Not really a question.

“You seen a chicken, by any chance?”

He looked at me like I was from outer space.

“No chicken,” he said.

The window rolled back up.

I noticed a box of Danishes in the front seat and a pack of smokes in the middle console as I turned and walked away.

He’s been living at the end of the street now for at least a month, maybe two, in an old Suburban.

I was hoping he’d seen my chicken, which had gotten out and was wandering around the front yard, the neighbor’s yard and the city park.

But it’s pretty tough to spot a chicken if you’re asleep in the back seat, which he apparently was.

I figured the neighbor’s dog probably got the chicken. She is the smallest of the bunch and she’s always getting out, wandering off. The rest of the chickens stick tight. This girl is a renegade. If she could fly I’m sure she’d be in Florida by now, grabbing some sun on the beach, dropping an egg every once in awhile.

At first I was wondering if the guy at the end of the street was some undercover agent on a long-term surveillance detail. Maybe he is. Maybe the bust just hasn’t gone down yet.

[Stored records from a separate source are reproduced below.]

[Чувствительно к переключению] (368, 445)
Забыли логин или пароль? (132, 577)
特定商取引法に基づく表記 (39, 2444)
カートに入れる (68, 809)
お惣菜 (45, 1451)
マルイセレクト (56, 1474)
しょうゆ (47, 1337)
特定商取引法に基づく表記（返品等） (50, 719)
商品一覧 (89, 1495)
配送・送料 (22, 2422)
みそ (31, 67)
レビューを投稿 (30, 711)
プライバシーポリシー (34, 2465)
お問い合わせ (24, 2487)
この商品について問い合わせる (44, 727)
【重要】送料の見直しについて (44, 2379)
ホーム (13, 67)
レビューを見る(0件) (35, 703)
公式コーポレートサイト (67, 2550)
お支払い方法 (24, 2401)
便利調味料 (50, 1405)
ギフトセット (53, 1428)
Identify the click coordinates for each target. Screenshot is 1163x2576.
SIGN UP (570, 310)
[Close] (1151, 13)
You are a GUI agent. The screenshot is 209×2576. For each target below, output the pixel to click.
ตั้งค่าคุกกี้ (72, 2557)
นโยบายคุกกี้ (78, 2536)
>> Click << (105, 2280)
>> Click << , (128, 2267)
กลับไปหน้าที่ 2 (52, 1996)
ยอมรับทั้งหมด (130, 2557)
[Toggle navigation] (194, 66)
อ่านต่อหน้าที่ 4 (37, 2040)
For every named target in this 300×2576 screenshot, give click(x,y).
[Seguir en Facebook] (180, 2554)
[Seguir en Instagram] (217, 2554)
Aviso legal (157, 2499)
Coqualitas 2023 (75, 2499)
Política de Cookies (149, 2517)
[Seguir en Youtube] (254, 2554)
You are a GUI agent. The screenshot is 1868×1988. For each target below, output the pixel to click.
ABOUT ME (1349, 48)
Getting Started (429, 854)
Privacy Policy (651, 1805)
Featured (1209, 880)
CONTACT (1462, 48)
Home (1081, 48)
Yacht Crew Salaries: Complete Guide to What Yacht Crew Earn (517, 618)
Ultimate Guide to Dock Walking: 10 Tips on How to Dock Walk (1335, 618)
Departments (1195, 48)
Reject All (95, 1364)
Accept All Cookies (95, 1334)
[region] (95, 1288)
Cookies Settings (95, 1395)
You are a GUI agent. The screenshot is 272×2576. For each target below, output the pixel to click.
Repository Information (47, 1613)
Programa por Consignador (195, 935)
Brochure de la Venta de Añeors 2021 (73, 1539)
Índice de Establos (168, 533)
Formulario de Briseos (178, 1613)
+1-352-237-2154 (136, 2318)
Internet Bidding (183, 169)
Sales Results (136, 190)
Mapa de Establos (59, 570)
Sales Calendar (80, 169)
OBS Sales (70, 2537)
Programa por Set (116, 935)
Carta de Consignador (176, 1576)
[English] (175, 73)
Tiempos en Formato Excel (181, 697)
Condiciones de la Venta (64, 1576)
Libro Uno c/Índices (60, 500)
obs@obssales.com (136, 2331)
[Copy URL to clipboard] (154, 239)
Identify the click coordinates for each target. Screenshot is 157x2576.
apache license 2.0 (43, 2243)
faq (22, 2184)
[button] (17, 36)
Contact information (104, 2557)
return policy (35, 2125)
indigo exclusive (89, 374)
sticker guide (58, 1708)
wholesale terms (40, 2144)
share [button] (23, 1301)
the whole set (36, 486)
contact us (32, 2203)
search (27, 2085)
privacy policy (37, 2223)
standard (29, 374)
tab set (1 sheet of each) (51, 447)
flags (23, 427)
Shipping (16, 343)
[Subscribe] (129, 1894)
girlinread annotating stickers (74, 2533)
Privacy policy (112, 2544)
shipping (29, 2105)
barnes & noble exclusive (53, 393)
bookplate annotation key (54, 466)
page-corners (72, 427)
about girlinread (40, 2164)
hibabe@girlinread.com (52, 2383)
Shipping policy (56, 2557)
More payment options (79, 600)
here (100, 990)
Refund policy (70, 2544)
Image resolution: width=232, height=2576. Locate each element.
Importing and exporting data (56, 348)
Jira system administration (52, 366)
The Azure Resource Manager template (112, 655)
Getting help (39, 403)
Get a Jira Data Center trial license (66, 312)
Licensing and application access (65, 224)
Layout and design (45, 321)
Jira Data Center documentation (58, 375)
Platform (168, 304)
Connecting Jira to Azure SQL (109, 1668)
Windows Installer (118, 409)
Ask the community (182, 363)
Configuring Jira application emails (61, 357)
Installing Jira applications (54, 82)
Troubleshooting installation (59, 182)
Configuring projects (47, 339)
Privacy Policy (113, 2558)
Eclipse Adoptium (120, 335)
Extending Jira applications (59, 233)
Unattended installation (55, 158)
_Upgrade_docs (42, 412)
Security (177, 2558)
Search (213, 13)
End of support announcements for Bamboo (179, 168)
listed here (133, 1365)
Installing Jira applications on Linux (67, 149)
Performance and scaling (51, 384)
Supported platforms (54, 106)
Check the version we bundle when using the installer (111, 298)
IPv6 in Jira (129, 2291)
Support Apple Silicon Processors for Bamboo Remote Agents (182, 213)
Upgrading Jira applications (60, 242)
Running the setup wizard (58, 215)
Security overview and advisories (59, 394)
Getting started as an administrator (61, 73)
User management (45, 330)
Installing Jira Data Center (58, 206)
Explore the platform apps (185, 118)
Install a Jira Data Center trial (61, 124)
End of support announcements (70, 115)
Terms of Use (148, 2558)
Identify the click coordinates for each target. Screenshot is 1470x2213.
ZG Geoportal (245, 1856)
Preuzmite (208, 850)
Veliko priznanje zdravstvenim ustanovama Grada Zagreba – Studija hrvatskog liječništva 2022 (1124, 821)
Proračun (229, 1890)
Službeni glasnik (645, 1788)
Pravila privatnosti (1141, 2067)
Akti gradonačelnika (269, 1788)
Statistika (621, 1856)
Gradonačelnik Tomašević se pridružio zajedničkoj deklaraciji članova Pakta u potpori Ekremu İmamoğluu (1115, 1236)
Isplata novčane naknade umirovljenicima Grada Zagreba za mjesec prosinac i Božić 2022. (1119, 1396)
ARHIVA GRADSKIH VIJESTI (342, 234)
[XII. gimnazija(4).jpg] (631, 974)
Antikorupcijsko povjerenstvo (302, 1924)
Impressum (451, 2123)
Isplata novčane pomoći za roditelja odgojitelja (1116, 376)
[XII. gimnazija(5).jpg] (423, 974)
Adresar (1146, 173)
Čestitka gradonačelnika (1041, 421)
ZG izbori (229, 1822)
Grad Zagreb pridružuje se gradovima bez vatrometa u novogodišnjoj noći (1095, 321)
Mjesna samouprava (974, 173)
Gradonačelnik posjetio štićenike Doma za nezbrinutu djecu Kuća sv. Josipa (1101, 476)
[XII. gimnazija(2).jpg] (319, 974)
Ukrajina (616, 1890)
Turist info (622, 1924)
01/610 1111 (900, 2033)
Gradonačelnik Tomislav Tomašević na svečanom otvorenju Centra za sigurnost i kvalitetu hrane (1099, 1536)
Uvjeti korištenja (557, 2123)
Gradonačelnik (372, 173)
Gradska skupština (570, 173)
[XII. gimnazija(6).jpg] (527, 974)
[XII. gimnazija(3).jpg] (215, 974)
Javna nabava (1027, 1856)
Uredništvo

Nah. Everyone has seen him and not only that, he turns his lights on when it gets dark.

What kind of undercover agent keeps their lights on?

I called the police after the chicken got out, not about the chicken, but about the new neighbor. There’s no city law against sleeping in your car, but there is a city law against living in a camper. He leaves at night. Not sure where he wanders off to.

Oh well, live and let live, though I gotta think that somewhere in that rig there’s an old orange juice jug that’s might look like orange juice, but is … Well, you get the picture.

As for the chicken, the dog didn’t get her. I didn’t see her all day, but the next morning, there she was, in the coop with the other gals, gabbing away.

I’m sure she had a story to tell. Probably tore into someone’s frozen flower bed. Chickens are good at that.

Chris Peterson is the editor of the Hungry Horse News.